Text excerpt:
The Woodruff Arcade Building, adjacent to Loyola’s Lake Shore Campus and home to several businesses, has a new owner and new plans for the future. But the transfer of ownership has left some tenants confused and disappointed.
Former owner Michael Keller sold the building, located at the corner of Broadway Street and Sheridan Road. Keller signed a notice Dec. 29 telling tenants their lease had been transferred to Algonquin Venture Real Estate, LLC.
Keller confirmed to The PHOENIX that he had sold the building. He said he had been there for more than 40 years but declined to comment further.
Tammie Mann, a co-owner of The Coffee Shop, opened her business in the Arcade Building in 2011. Six years later, she said she received notice from the new owners in early January that all the tenants have about a year to vacate the building.
Mann said she and the other owners, her husband Richard and daughter Rachelle, are planning to close The Coffee Shop over the summer.

The data:
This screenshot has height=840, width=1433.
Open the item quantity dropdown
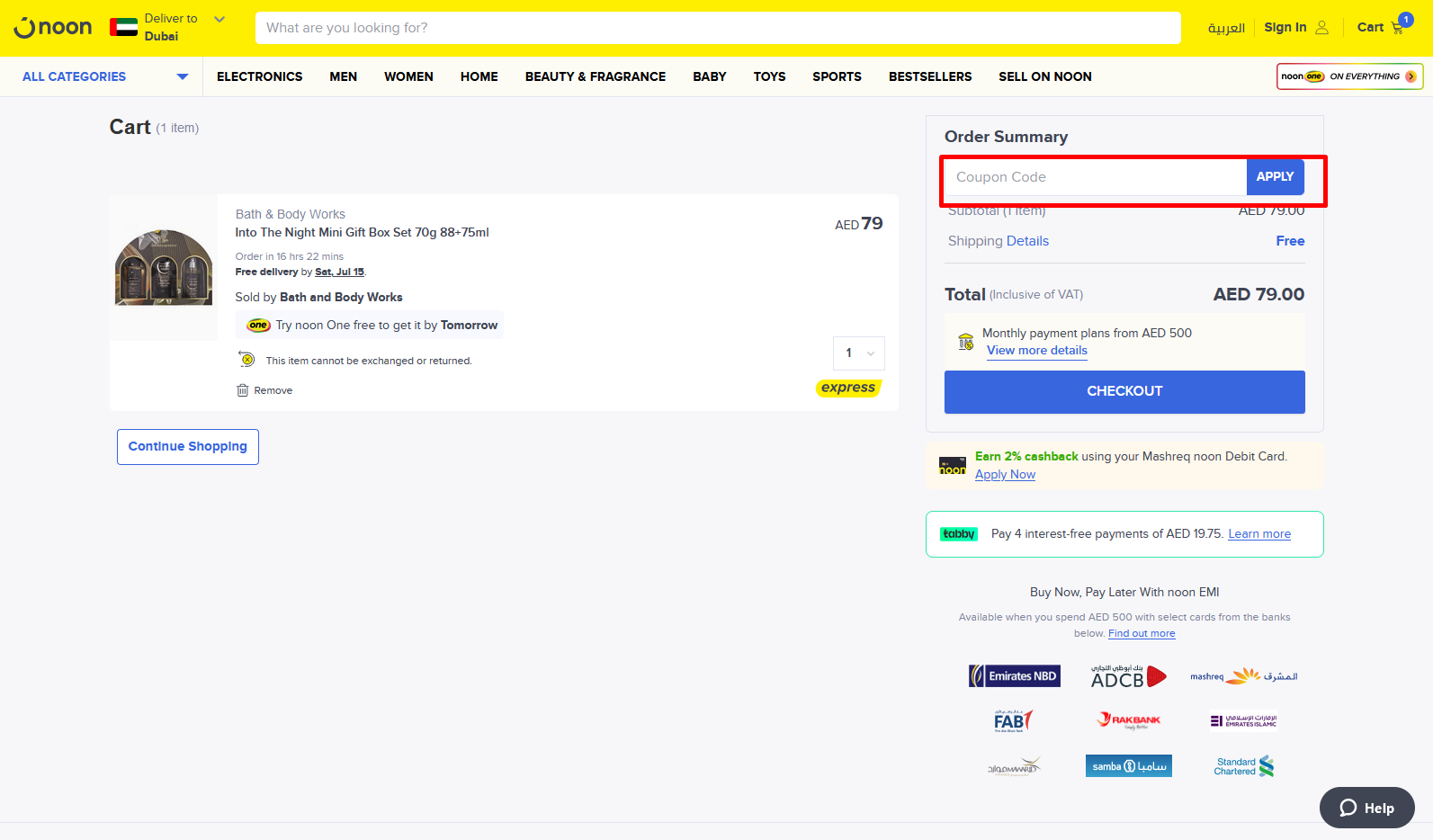pyautogui.click(x=859, y=353)
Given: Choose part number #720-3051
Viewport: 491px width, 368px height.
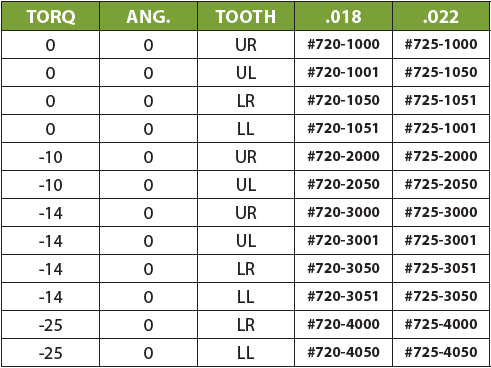Looking at the screenshot, I should point(343,296).
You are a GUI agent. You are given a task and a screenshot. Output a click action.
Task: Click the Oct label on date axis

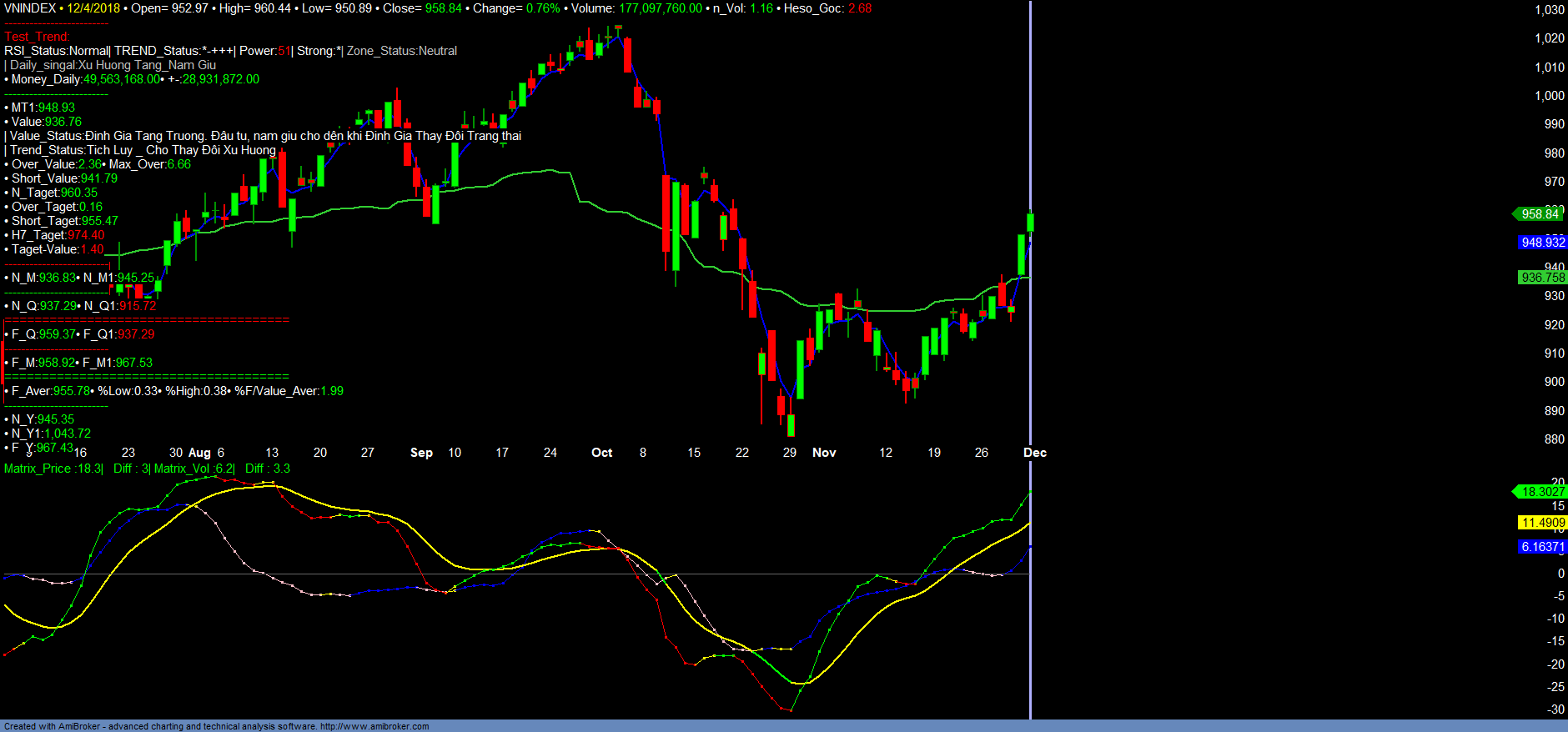coord(601,453)
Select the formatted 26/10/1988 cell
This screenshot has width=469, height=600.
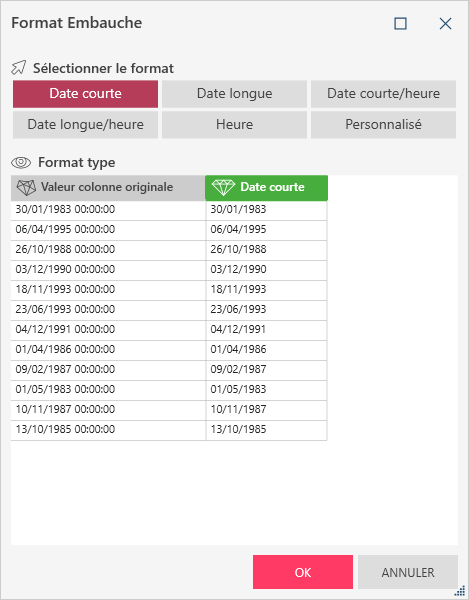[x=266, y=250]
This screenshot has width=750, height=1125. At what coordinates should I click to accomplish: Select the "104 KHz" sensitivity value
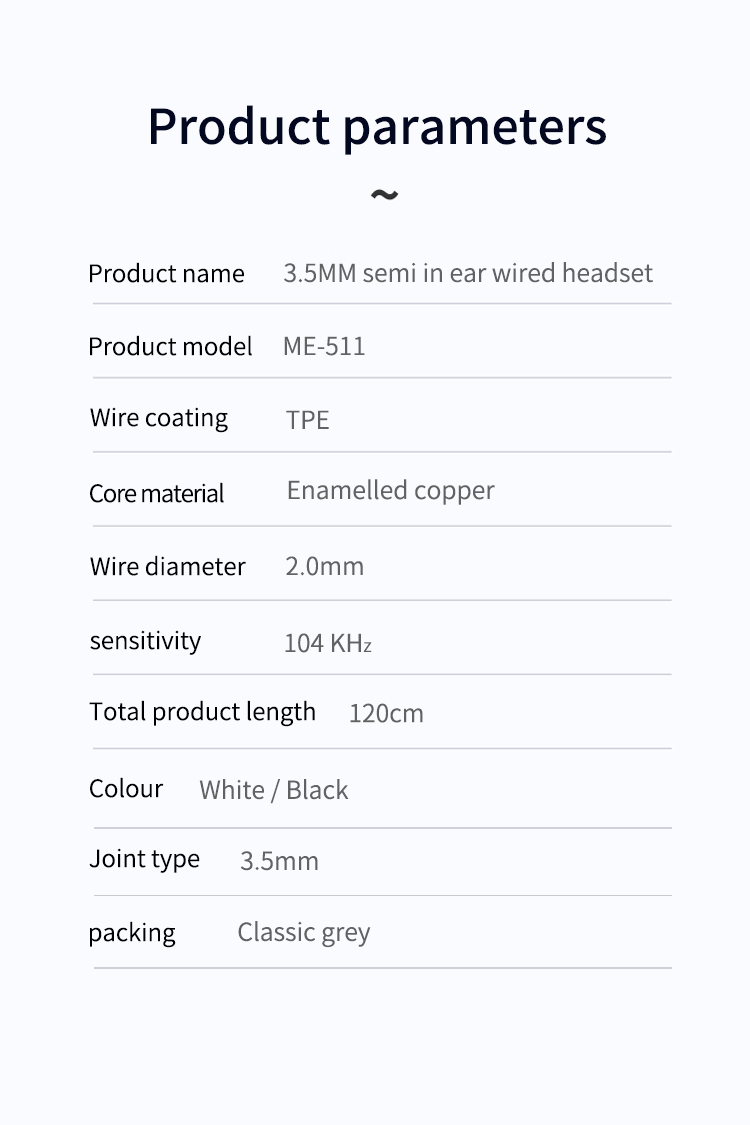pyautogui.click(x=328, y=643)
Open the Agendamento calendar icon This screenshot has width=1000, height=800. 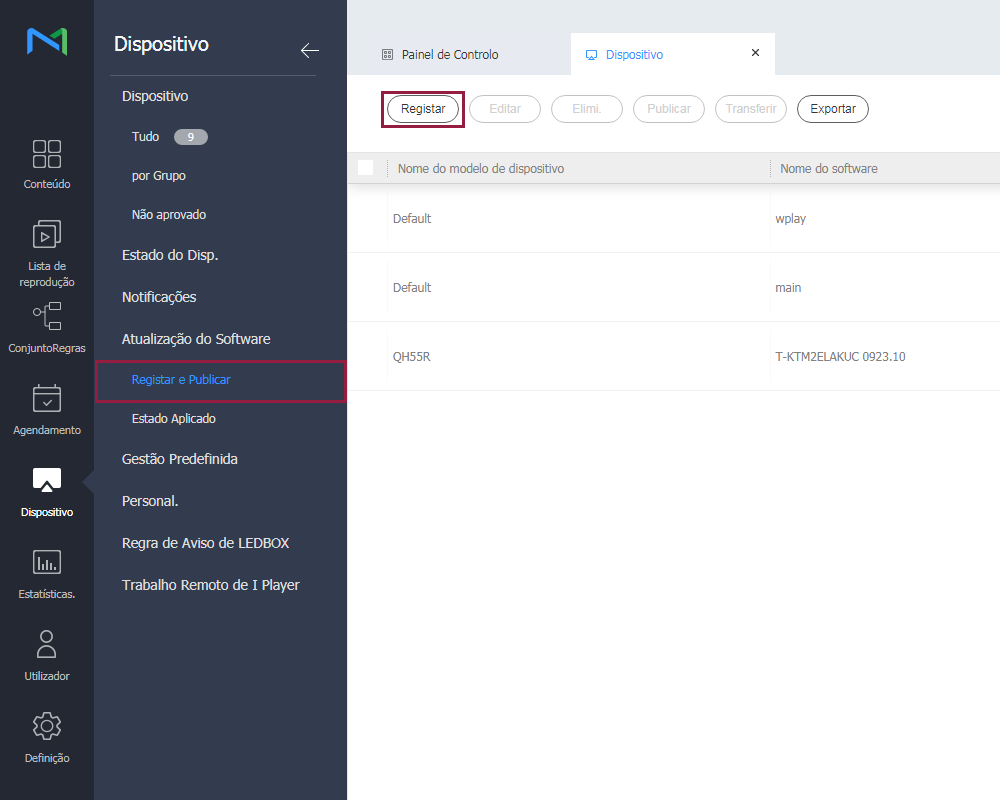47,399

Required action:
Reproduce the passage of the Arcade Building article that begins with the words containing "Former owner Michael" and ends with "vacate the building.", word for word.

Exercise answer:
Former owner Michael Keller sold the building, located at the corner of Broadway Street and Sheridan Road. Keller signed a notice Dec. 29 telling tenants their lease had been transferred to Algonquin Venture Real Estate, LLC.
Keller confirmed to The PHOENIX that he had sold the building. He said he had been there for more than 40 years but declined to comment further.
Tammie Mann, a co-owner of The Coffee Shop, opened her business in the Arcade Building in 2011. Six years later, she said she received notice from the new owners in early January that all the tenants have about a year to vacate the building.